T.C. SAKARYA ASLİYE TİCARET MAHKEMESİ Esas-Karar No: 2021/727 Esas – 2021/221
T.C.
SAKARYA
ASLİYE TİCARET MAHKEMESİ TÜRK MİLLETİ ADINA
GEREKÇELİ KARAR
ESAS NO : 2021/727 Esas
KARAR NO : 2021/221

HAKİM : …
KATİP : …

DAVACI : …
VEKİLİ : …
DAVALI : …
VEKİLİ : …

DAVA : Menfi Tespit (Kambiyo Senetlerinden Kaynaklanan)
DAVA TARİHİ : 31/05/2019
KARAR TARİHİ : 27/12/2021
GEREKÇELİ KARARIN
YAZILDIĞI TARİH : 30/12/2021

Mahkememizde görülmekte olan Menfi Tespit (Kambiyo Senetlerinden Kaynaklanan) davasının yapılan açık yargılaması sonunda,
GEREĞİ DÜŞÜNÜLDÜ:
Davacı vekili dava dilekçesinde özetle; Davalı alacaklının Hendek İcra Müdürlüğünün … Esas sayılı icra dosyası ile davacı-borçlu hakkında icra takibi yapıldığını ve 29.663,23 TL takip çıkışlı örnek 10 nolu ödeme emrinin tarafına gönderildiğini, ödeme emrinin davacı-borçluya 29/12/2015 tarihinde tebliğ edildiğini, her ne kadar takip kambiyo senedine dayanmakta ise de takibe dayanak yapılan 23/08/1994 düzenleme, 30/10/2015 vade tarihli 10.000 Dolar meblağlı bir adet bono üzerindeki borçlu imzasının müvekkili davacı-borçluya ait olmadığını, müvekkilinin böyle bir borcu olmadığı gibi senet üzerindeki imzada kendi el ürünü olmadığını, Hendek İcra Müdürlüğünün … Esas sayılı dosyasında müvekkilinin tüm taşınmazlarının sözde borçta dolayı haczedilmiş ve satış aşamasında olduğundan telafisi imkansız zararların önüne geçmek adına tedbiren tüm satış işlemlerinin ve takibin durdurulmasına karar verilmesini, davacının Hendek İcra Müdürlüğünün … Esas sayılı dosyasında davalıya borçlu olmadığının tespiti ile takibin ve takibe konu 23/08/1994 tanzim 30/10/2015 vade tarihli bononun iptaline, haksız ve kötü niyetli takip nedeniyle davalı alacaklının aleyhine %100 oranında şayet mahkemece uygun görülmediği takdirde %20’den aşağı olmamak üzere tazminata mahkumiyetine karar verilmesini talep ve dava etmiştir.
Davalı vekili cevap dilekçesinde özetle; Dava konusu satış sözleşmesi ve bononun geçerli ve usulüne uygun olarak düzenlendiğini, tanzim tarihi ile vade tarihi arasında 21 yıllık süre olması borcun bulunmadığı anlamı taşımadığını, dava konusu senedin teminat senedi niteliğini haiz olmadığını, davanın reddini, HMK madde 213 uyarınca davacı aleyhine celse harcına hükmedilmesini talep etmiştir.
Tüm dosya kapsamı birlikte değerlendirildiğinde;Görevle ilgili düzenlemeler kamu düzenine ilişkindir.

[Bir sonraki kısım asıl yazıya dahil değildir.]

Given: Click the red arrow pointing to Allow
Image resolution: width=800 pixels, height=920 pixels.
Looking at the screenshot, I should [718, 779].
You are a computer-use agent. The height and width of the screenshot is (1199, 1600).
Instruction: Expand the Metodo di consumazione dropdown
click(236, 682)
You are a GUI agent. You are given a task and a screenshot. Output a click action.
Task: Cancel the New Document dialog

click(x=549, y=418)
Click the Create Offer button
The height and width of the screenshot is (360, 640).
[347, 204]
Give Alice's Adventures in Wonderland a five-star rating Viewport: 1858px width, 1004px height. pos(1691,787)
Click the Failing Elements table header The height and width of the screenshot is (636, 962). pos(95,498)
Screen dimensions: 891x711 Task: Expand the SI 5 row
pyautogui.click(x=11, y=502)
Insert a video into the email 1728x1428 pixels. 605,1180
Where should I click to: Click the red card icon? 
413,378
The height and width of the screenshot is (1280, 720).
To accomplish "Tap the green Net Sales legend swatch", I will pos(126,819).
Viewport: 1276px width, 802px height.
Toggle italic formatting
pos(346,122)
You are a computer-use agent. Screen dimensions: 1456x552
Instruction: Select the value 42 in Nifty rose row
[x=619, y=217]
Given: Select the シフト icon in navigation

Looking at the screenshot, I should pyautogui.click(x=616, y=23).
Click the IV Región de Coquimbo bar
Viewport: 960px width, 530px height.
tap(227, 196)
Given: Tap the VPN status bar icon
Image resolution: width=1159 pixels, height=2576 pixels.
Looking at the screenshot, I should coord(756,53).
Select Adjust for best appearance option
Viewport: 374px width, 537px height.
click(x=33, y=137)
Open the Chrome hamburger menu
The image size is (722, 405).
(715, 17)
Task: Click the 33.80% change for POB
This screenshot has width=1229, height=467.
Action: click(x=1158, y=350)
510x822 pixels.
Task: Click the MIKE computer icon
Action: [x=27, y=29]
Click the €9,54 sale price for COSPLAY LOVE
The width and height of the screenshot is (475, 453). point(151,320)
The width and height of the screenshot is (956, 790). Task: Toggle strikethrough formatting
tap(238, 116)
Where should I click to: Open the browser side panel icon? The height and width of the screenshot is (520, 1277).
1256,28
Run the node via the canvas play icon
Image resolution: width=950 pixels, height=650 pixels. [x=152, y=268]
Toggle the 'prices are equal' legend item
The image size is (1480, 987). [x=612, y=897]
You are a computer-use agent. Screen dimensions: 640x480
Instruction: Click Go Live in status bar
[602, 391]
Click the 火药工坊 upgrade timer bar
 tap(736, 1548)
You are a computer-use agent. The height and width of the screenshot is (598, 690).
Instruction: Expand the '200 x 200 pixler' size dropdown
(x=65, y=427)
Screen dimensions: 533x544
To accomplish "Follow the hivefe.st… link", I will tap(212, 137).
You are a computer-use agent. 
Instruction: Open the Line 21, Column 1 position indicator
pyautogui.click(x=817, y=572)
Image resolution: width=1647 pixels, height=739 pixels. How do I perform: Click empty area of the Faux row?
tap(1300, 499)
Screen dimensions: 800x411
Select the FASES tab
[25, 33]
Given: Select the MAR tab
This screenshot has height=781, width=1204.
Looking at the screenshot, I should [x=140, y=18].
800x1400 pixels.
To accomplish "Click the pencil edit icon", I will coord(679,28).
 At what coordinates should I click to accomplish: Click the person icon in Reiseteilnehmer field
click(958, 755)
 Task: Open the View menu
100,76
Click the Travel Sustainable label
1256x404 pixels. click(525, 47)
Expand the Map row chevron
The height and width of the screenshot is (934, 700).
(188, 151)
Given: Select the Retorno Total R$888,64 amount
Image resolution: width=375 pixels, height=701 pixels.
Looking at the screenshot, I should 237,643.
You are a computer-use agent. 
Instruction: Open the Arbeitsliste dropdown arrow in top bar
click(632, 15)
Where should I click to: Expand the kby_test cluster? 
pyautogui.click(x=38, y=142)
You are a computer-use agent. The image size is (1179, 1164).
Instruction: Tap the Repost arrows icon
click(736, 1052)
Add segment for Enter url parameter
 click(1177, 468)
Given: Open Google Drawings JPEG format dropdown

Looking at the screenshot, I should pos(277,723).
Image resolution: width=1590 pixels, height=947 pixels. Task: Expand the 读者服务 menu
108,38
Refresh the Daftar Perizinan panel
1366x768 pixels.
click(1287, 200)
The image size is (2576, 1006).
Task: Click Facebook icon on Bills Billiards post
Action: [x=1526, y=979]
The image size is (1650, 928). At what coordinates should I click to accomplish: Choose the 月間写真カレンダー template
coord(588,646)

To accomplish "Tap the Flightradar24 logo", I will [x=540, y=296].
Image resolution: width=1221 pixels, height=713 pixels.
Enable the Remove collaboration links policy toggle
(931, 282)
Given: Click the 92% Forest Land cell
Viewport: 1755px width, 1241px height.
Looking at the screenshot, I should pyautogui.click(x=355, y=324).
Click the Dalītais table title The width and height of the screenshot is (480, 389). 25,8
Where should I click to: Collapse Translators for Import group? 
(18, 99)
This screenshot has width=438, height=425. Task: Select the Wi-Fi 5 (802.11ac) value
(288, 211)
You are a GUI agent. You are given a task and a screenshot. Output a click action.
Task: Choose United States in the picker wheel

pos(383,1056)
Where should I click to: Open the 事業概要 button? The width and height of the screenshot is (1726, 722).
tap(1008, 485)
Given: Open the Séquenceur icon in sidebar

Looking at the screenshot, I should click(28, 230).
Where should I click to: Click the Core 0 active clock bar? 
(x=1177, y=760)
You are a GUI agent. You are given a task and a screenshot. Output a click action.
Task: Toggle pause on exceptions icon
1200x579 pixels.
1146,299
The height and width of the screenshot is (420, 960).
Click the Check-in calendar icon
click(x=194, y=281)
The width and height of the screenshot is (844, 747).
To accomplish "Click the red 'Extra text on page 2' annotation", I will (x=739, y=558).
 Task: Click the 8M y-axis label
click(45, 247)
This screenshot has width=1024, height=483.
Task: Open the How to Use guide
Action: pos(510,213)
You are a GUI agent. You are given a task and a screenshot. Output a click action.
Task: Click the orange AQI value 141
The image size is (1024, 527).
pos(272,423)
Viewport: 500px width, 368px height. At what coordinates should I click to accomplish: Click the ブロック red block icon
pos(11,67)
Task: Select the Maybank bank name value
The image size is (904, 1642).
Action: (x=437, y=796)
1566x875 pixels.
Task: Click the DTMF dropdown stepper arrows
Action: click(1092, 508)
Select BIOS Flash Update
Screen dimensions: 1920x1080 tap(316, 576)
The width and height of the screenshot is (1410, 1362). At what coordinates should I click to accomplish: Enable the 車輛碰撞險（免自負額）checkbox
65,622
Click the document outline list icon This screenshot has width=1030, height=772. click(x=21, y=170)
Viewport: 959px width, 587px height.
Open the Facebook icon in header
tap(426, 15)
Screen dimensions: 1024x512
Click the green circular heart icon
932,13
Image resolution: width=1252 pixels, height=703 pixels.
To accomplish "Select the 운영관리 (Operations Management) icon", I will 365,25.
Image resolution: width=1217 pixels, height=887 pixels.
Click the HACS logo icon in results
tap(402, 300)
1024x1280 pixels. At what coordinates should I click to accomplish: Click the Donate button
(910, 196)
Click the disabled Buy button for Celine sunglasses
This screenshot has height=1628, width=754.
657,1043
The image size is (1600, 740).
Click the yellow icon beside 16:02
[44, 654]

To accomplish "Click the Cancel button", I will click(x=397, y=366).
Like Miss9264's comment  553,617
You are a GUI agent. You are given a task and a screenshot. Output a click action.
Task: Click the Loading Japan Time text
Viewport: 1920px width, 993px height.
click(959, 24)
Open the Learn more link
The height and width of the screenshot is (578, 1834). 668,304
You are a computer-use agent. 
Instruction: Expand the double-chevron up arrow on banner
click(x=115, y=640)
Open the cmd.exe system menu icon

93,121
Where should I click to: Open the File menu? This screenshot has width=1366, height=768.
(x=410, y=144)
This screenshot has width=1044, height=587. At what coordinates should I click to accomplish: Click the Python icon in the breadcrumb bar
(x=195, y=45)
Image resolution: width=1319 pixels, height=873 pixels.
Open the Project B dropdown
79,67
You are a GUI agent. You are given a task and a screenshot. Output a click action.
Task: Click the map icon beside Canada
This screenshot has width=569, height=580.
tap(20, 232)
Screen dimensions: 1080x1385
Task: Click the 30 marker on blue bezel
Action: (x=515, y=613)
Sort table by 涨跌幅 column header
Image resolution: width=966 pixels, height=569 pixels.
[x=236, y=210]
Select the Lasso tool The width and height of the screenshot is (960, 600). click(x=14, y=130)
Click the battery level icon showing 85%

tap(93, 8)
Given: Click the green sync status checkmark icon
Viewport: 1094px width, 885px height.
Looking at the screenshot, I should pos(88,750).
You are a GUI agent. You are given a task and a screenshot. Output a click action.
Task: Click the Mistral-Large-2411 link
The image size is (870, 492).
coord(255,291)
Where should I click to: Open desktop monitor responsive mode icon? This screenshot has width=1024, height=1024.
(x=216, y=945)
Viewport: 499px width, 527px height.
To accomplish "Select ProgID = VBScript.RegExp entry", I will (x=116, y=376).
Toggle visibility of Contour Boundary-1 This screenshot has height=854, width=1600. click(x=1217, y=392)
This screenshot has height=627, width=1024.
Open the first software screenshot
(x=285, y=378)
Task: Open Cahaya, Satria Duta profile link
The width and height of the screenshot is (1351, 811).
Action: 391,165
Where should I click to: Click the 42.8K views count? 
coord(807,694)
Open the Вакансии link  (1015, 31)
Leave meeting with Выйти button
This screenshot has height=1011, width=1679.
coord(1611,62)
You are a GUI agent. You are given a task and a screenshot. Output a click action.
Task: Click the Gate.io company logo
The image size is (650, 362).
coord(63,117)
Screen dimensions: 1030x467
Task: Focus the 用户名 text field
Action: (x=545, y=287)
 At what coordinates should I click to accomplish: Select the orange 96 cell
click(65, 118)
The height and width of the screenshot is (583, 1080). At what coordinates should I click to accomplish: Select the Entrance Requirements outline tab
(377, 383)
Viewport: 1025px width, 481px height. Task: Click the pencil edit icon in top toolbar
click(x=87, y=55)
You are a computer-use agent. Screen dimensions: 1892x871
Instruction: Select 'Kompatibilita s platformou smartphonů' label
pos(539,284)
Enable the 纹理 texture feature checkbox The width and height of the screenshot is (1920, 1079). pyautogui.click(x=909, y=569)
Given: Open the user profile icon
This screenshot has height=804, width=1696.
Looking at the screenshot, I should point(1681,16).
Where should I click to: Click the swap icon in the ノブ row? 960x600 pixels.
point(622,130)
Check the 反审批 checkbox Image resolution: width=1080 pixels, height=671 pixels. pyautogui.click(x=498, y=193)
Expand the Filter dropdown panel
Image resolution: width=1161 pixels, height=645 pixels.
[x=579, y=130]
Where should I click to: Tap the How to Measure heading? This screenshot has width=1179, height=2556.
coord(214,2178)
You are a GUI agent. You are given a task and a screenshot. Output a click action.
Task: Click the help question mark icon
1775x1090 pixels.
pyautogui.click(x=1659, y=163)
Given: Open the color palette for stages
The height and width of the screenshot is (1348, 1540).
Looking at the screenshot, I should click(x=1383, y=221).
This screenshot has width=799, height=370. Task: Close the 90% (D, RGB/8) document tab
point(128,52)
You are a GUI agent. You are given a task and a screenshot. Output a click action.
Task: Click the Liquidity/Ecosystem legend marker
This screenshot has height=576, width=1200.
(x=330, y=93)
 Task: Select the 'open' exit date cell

HMK m.114/1-c gereğince görev dava şartı olup HMK m.115/1 uyarınca taraflar ileri sürmese dahi yargılamanın her aşamasında re’sen gözetilmelidir. Taraflar da yargılama süresince mahkemenin görevli olmadığını ileri sürebilirler.
HMK’nın 2. maddesinde asliye hukuk mahkemelerinin görevi düzenlenmiş olup, bu hükme göre “Dava konusunun değer ve miktarına bakılmaksızın malvarlığı haklarına ilişkin davalarla, şahıs varlığına ilişkin davalarda görevli mahkeme, aksine bir düzenleme bulunmadıkça asliye hukuk mahkemesidir.” Ancak aynı maddenin ikinci fıkrasında istisna öngörülerek “Bu Kanunda ve diğer kanunlarda aksine düzenleme bulunmadıkça, asliye hukuk mahkemesi diğer dava ve işler bakımından da görevlidir.” ifadesine yer verilmiştir.
6102 sayılı Türk Ticaret Kanununun 4. maddesinde nisbi ve mutlak ticari davalar düzenlenmiş olup her iki tarafın da ticari işletmesiyle ilgili hususlardan doğan hukuk davaları nisbi ticari dava olup, tarafların tacir olup olmadıklarına bakılmaksızın maddenin ilk fıkrasında a, b, c, d, e ve f bentlerinde sayılan hususlardan doğan hukuk davaları ise mutlak ticari dava niteliğindedir. TTK m.5 uyarınca aksine hüküm bulunmadıkça dava olunan şeyin değerine veya tutarına bakılmaksızın asliye ticaret mahkemesi tüm ticari davalar ile ticari nitelikteki çekişmesiz yargı işlerine bakmakla görevlidir.
Hukuk Genel Kurulunun 17.12.2003 gün ve E:2003/19-781, K:2003/768; 12.10.2011 gün ve E:2011/19-473, K:2011/607; 04.12.2013 gün ve E:2013/19-89, K:2013/1645;14.05.2014 gün ve E:2013/19-1155, K:2014/660; 18.02.2015 gün ve E:2013/19-1362, K:2005/826 sayılı ilamlarında da belirtildiği üzere; bütün mücerret alacaklarda olduğu gibi kambiyo senedi alacağı da kural olarak, uygun bir asıl borç ilişkisine, bir illi ilişkiye dayanır. Bir kambiyo senedi düzenleyip veren ve bu senedi alan herkes, bütün hukuki işlemlerin yapılmasına temel teşkil eden bir gayeye ulaşmak istemektedir. Kambiyo senedinden kaynaklanan talebin geçerliliği, temel ilişkiden kaynaklanan temel talebin ve bununla ilgili olarak taraflar arasında varılmış amaca ilişkin mutabakatın geçerliliğinden tamamen bağımsızdır. Kambiyo senedinden doğan talep hakkına kambiyo hukuku, temel talebe ise, bu talebin ait olduğu hukuk kuralları uygulanır.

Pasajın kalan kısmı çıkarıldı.